# Task goal:
In the passage on characterizing regions, how is a product's density at each store computed?

# Page excerpt:
*** Block opens ***
Consider Fig. 1a which shows the heatmap computed using the sales of a certain productFootnote 1 in various stores across France. At each store, we compute the density of the product as the total units sold for the product normalized by the total units sold for all products at the store. The hot zones for the product can be immediately identified as the southern and western parts of France. These regions, where the consumers actively consume the product, characterize the said product. Our aim is to identify and isolate all such regions that exist for a product. Such characterizing regions are vital sources of information. Besides being a holistic cross-store view of a product’s sales, they offer valuable information to the retailers and manufacturers. Most importantly, a key application that is hardly enabled by other analyses is cross-store advertising: a store may advertise that some products could be found in neighboring stores in order to balance its overall supply/demand chain. Characterizing regions could also be used by government instances that go beyond a single food supply chain to study the consumption of some products or product types and correlate that information with health indicators for different regions. The ability to combine trends with geographic proximity can also be very useful for cross-store management and provisioning.

A key challenge in the identification of characterizing regions is to account for both in-store sales of a product and geo proximity of stores. The basic tasks involved in uncovering characterizing regions are spotting areas deemed as hot zones and identifying boundaries for the characterizing regions within the hot zones. While it is straightforward to spot such areas for the product in Fig. 1a, obtaining them via manual inspection may not always be trivial. Even if one could spot the hot zones, realizing a boundary could be difficult as there may not be a clear contour demarcating sharp fall in product sales. Automated techniques that can examine large volume of products to uncover quality characterizing regions, when they exist, are thus highly lucrative.

A natural way to address the problem is to return the regions constituted by the k stores that exhibit highest (normalized) sales for the product. Figure 1b shows the result obtained using such (TopK) scheme. While the resulting regions are consistent with the heatmap (Fig. 1a), they offer a fragmented view of the product’s regional trends. Product sales across stores show high variance (noise) leading to several stray maxima or outliers, i.e., stores that lie far from hot zones but have sales higher than some stores in the hot zone. TopK erroneously selects such outliers over stores within the characterizing regions. Thus, it lacks the necessary smoothing required to obtain coherent regions.
*** Block closes ***
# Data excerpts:
*** Block opens ***
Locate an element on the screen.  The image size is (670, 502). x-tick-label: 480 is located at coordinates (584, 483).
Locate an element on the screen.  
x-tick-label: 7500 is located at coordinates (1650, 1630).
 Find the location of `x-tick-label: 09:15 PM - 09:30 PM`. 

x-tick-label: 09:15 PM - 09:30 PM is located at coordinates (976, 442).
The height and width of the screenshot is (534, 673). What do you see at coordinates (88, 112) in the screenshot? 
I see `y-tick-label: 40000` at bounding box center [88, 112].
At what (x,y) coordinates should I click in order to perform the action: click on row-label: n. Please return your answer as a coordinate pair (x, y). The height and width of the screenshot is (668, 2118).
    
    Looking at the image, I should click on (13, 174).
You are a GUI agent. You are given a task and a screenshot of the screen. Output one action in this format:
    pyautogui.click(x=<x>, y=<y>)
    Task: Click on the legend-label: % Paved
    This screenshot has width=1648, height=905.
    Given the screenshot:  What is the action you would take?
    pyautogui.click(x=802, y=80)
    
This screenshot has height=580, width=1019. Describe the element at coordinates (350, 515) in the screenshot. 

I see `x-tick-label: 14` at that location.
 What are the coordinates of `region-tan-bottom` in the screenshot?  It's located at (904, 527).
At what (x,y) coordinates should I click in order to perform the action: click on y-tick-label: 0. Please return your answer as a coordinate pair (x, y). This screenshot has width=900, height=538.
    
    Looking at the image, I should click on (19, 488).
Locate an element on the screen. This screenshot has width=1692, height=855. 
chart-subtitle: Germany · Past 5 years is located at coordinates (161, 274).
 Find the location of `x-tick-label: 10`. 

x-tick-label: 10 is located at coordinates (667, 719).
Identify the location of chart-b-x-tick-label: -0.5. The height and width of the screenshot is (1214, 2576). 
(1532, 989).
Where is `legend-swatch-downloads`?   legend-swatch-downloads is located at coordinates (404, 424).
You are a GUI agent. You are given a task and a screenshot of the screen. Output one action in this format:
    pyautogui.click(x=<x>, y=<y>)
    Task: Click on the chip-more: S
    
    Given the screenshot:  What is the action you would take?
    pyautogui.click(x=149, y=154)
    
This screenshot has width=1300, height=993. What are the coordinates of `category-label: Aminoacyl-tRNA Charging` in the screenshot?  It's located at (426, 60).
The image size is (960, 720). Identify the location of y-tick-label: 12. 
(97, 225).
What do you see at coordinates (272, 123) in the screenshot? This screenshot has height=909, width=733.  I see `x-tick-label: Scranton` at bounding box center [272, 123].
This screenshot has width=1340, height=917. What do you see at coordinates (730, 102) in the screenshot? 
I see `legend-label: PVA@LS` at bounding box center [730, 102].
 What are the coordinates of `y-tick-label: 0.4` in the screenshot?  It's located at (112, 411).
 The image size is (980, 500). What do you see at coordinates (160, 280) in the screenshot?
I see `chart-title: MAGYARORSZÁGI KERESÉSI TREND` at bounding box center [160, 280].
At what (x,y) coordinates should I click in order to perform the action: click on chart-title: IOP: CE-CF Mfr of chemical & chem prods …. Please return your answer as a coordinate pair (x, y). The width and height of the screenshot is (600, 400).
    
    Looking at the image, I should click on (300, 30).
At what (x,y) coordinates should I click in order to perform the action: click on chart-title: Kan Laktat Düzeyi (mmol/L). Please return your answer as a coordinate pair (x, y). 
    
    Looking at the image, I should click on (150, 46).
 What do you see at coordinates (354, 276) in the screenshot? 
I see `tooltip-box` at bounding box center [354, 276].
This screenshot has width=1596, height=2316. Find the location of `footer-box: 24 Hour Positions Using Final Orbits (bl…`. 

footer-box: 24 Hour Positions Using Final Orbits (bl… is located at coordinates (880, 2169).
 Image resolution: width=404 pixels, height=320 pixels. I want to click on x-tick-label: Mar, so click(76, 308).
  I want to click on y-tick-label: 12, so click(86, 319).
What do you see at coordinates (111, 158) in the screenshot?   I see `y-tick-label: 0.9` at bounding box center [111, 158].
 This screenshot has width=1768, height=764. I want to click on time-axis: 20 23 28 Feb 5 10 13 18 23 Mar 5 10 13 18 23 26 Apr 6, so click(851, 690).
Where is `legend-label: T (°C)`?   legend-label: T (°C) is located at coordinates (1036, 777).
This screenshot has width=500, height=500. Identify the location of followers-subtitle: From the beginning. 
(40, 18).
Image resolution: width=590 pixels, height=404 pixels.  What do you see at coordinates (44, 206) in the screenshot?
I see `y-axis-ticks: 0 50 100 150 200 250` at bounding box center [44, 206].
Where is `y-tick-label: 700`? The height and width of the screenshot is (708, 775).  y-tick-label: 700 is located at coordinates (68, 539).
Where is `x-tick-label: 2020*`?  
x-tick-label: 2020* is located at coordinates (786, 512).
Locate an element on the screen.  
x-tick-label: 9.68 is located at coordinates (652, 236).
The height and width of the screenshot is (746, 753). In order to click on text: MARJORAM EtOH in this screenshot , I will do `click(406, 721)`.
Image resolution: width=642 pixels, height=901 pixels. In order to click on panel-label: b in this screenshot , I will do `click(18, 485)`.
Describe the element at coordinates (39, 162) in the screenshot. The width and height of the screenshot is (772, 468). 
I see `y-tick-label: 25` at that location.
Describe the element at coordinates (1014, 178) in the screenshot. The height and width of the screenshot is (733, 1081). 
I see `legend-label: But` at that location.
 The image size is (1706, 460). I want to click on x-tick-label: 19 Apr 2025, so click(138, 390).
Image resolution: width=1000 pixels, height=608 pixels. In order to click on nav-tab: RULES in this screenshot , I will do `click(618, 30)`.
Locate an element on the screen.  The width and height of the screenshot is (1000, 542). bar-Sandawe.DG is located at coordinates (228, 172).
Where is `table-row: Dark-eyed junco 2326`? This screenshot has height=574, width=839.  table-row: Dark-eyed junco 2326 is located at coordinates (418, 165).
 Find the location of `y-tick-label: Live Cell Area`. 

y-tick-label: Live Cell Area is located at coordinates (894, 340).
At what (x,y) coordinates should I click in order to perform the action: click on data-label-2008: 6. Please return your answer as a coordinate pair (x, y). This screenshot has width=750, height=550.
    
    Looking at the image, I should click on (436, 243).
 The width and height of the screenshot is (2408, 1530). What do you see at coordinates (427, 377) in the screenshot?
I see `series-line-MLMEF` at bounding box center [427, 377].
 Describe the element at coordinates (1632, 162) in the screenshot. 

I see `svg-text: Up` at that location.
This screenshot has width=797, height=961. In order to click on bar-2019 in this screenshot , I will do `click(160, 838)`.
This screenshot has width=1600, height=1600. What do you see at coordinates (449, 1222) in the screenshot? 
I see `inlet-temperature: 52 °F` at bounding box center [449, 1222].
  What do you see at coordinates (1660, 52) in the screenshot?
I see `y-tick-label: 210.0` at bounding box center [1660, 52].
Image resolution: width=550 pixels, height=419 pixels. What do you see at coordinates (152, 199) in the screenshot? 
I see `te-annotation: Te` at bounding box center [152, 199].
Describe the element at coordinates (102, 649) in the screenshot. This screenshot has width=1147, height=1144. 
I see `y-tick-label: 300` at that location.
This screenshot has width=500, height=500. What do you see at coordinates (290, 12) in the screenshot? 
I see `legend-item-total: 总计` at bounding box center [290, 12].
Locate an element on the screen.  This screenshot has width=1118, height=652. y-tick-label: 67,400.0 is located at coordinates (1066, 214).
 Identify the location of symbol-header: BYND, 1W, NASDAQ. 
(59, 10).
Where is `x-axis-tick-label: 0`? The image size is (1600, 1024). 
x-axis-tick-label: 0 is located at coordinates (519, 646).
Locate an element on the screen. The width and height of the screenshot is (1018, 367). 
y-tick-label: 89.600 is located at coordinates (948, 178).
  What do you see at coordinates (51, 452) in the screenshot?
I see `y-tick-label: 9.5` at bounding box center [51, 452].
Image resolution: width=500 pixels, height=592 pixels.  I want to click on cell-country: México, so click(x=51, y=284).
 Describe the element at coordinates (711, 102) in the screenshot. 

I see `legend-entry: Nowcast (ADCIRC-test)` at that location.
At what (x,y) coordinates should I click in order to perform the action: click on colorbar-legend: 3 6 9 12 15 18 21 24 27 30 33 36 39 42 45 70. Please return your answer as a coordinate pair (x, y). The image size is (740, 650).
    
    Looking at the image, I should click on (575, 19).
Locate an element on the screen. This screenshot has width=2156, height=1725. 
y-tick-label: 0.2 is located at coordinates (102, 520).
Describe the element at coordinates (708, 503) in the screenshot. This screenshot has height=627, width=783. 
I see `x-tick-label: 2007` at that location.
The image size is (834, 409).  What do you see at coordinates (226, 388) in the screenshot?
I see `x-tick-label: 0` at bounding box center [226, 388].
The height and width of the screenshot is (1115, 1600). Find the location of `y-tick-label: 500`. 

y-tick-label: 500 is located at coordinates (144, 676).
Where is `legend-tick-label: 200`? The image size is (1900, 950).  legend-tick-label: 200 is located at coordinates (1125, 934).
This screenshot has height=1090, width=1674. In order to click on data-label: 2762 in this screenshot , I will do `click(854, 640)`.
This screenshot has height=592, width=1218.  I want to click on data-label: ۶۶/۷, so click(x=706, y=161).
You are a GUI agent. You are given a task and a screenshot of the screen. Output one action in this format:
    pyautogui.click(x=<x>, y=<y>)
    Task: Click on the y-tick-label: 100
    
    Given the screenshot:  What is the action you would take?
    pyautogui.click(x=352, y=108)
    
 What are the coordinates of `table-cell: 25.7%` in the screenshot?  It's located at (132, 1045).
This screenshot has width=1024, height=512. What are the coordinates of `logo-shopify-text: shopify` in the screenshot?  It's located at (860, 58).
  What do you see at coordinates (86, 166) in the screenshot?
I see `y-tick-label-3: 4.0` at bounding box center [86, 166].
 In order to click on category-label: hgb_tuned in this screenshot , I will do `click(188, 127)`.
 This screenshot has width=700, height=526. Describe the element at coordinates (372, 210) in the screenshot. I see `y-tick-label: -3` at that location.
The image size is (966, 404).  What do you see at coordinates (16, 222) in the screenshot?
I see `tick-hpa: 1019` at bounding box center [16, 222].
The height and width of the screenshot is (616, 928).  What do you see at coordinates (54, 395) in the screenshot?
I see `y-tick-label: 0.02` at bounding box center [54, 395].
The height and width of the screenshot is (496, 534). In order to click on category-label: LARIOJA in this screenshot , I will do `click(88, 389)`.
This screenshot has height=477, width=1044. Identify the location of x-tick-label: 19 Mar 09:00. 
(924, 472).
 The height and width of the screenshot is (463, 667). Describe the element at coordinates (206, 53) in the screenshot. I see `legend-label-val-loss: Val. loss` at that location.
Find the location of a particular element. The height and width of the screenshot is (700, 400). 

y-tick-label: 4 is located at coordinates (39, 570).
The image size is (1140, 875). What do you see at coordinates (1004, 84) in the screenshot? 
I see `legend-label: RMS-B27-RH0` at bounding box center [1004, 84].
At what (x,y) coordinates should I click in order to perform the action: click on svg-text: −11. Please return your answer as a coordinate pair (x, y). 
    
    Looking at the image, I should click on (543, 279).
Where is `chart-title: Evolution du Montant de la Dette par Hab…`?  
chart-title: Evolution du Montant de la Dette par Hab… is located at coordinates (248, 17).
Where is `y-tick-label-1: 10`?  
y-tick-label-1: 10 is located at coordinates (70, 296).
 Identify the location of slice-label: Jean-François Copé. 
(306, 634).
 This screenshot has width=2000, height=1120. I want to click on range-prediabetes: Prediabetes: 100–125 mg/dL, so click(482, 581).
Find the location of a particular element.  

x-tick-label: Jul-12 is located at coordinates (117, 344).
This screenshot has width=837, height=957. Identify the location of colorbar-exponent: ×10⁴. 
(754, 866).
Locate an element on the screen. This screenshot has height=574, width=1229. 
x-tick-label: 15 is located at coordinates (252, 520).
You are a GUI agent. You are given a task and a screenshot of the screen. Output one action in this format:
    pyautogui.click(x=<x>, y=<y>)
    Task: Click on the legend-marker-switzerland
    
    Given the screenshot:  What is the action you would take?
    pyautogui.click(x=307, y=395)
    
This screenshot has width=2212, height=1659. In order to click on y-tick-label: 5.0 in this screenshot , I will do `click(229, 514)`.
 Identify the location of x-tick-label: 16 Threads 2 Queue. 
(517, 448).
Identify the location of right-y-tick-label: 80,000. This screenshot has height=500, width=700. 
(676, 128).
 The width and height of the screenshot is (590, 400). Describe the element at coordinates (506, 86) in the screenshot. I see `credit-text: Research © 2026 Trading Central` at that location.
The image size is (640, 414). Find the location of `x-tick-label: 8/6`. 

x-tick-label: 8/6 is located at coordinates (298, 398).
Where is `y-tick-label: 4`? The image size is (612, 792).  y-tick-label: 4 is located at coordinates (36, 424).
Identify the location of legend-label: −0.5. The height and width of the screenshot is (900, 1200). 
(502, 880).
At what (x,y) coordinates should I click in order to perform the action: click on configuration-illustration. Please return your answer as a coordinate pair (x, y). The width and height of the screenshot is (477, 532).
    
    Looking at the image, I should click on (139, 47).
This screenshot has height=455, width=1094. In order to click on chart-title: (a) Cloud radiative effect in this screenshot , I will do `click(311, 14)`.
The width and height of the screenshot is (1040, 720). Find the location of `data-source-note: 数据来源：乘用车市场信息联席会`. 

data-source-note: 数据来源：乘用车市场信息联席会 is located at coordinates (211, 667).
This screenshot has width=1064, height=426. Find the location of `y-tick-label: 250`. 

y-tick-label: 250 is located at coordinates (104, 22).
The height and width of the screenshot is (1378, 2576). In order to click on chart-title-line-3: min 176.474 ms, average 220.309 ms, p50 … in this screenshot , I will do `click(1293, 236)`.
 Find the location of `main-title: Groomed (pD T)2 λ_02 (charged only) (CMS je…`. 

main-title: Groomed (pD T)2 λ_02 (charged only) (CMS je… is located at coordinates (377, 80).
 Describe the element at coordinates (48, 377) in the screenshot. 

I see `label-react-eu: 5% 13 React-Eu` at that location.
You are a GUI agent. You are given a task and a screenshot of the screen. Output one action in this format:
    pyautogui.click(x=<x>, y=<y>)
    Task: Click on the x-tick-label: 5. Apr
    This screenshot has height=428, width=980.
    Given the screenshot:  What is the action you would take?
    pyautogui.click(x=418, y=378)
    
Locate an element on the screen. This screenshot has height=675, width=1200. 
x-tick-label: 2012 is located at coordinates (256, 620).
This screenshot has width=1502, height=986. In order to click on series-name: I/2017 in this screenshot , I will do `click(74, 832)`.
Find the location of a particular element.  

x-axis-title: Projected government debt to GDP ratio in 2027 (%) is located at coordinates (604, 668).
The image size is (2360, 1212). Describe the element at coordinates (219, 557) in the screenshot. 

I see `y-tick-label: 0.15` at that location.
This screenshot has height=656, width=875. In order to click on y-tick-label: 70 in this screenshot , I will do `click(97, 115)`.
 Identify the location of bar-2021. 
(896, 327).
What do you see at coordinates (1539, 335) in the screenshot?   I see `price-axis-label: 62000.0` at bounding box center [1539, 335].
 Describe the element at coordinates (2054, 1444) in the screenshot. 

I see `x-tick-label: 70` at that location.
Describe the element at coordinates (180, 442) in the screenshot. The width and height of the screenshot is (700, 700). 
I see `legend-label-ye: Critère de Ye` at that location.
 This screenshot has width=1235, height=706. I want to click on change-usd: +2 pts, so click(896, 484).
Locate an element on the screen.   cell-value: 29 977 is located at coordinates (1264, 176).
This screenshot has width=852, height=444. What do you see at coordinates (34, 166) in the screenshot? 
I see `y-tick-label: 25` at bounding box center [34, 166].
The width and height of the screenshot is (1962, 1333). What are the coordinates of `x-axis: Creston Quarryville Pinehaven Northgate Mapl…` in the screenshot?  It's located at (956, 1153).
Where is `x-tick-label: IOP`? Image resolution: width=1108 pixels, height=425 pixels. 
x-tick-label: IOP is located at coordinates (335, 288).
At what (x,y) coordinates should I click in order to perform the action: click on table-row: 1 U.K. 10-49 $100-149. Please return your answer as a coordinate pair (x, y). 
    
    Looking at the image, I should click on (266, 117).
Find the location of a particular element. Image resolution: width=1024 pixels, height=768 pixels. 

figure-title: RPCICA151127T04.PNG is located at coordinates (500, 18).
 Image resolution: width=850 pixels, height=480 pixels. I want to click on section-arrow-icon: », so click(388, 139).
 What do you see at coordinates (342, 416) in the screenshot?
*** Block closes ***
# Your solution:
As the total units sold for the product, normalized by the total units sold for all products at that store.